Single by Nick Cave and the Bad Seeds

from the album No More Shall We Part
- B-side: "Loverman"
- Released: 26 August 2002
- Recorded: 2000
- Genre: Alternative rock
- Length: 4:08
- Label: Mute Records
- Songwriter: Nick Cave
- Producers: Nick Cave and the Bad Seeds and Tony Cohen

Nick Cave and the Bad Seeds singles chronology
| "Fifteen Feet of Pure White Snow" (2001) | "Love Letter" (2002) | "Bring It On" (2003) |

= Love Letter (Nick Cave and the Bad Seeds song) =

2002 single by Nick Cave and the Bad Seeds

"Love Letter" is a song by Nick Cave and the Bad Seeds from their 2001 album, No More Shall We Part. A ballad written by Cave, it features him on vocals and piano with backing vocals by Kate & Anna McGarrigle.

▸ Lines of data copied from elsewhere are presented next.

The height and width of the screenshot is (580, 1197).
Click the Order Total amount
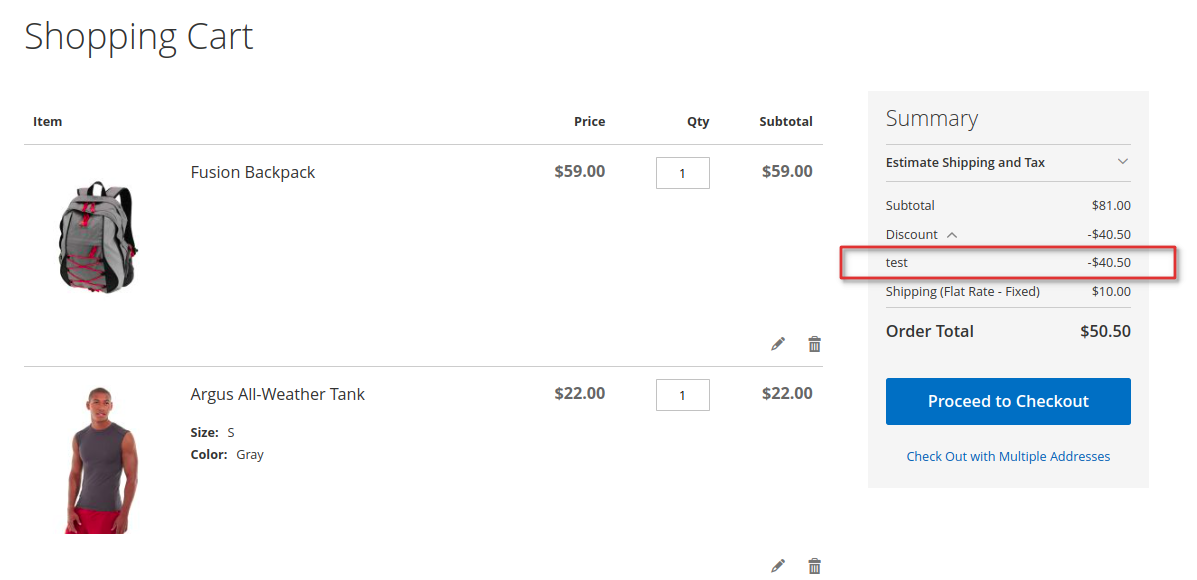[1105, 331]
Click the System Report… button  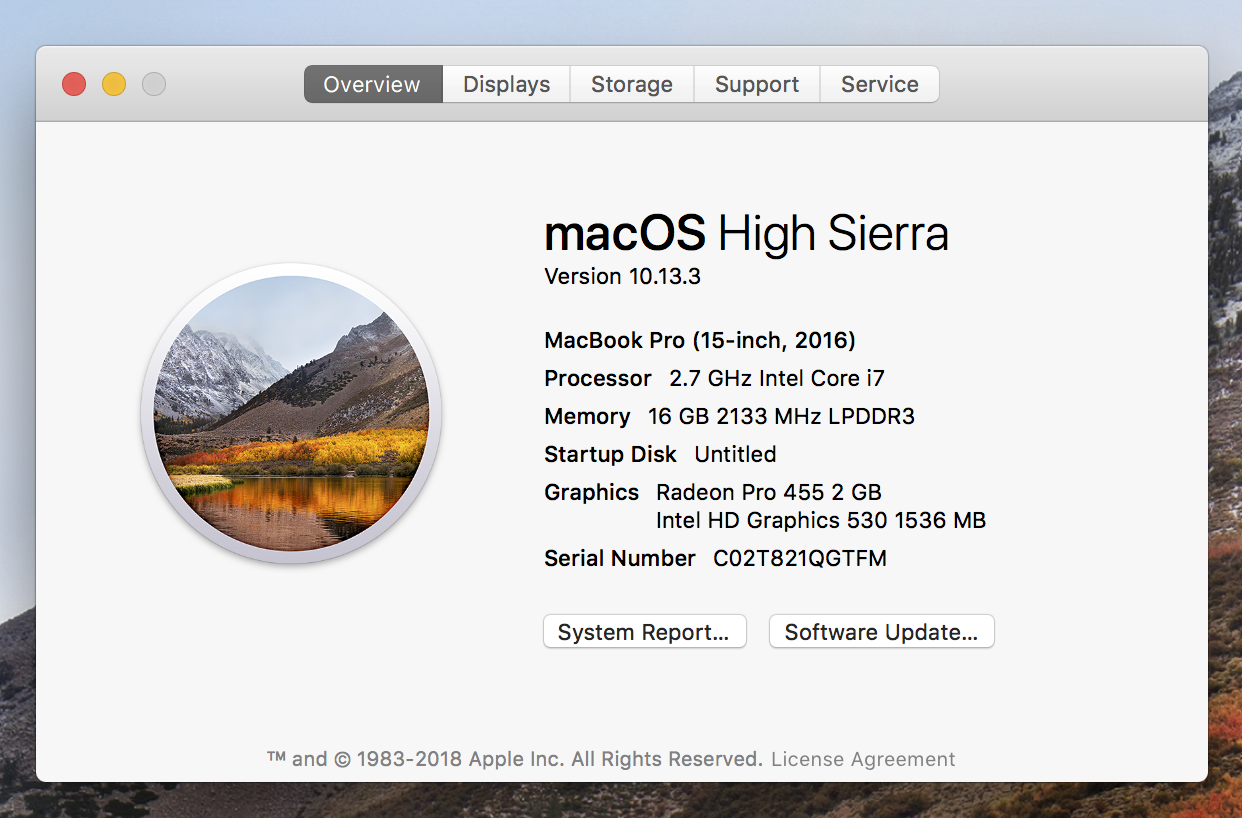(644, 632)
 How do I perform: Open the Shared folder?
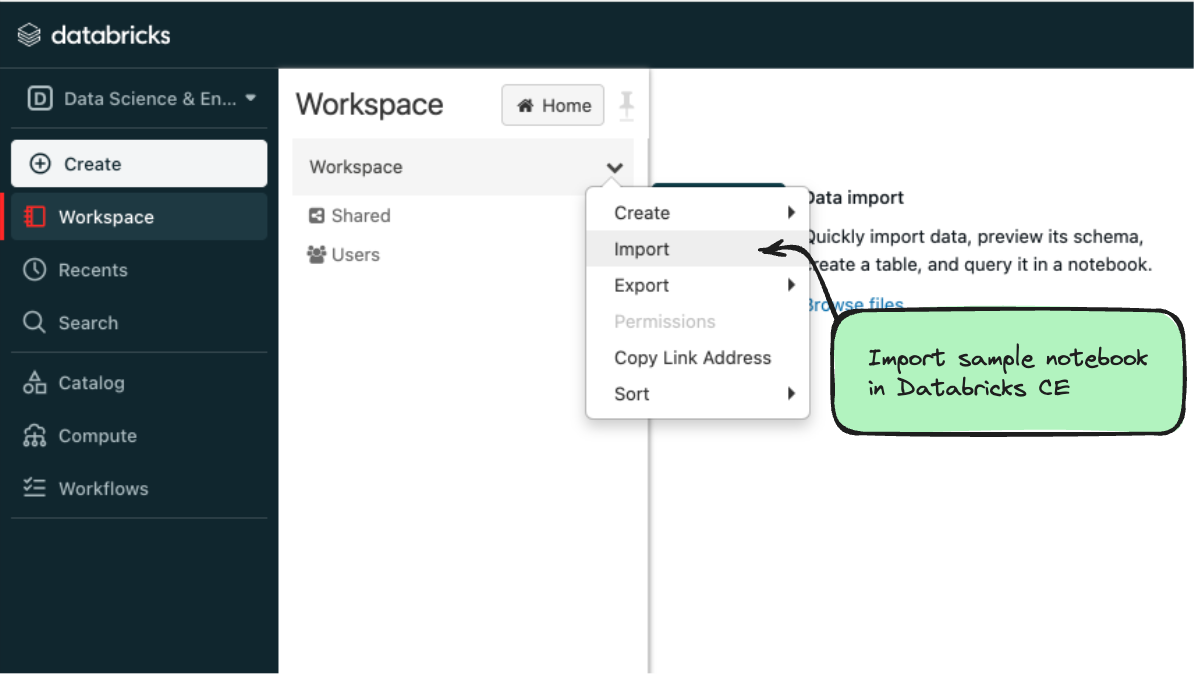359,216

"Love Letter" was first released as one of the songs on Nick Cave's 2000 spoken word album, The Secret Life of the Love Song.
Since its release by Nick Cave and the Bad Seeds on their 2001 album, No More Shall We Part, Uncut magazine has placed "Love Letter" at number 14 in its list of Nick Cave's greatest songs. The song was singled out for praise by author Jonathan Lethem, who says the "shattering simplicity" of its lyrics is "worthy of Shakespeare". In AllMusic's review of No More Shall We Part, "Love Letter" is described as a "tenderly daunting, haunted house". Author Robert Mighall described it as "a staggeringly beautiful song of forlorn love and a broken heart." Musician Victor Krummenacher described "Love Letter" as "extraordinary." Music blog Ransom Note included it in its list of top 6 Nick Cave love songs, also noting the success and simplicity of the lyrics and the "aching, hopeful string arrangement".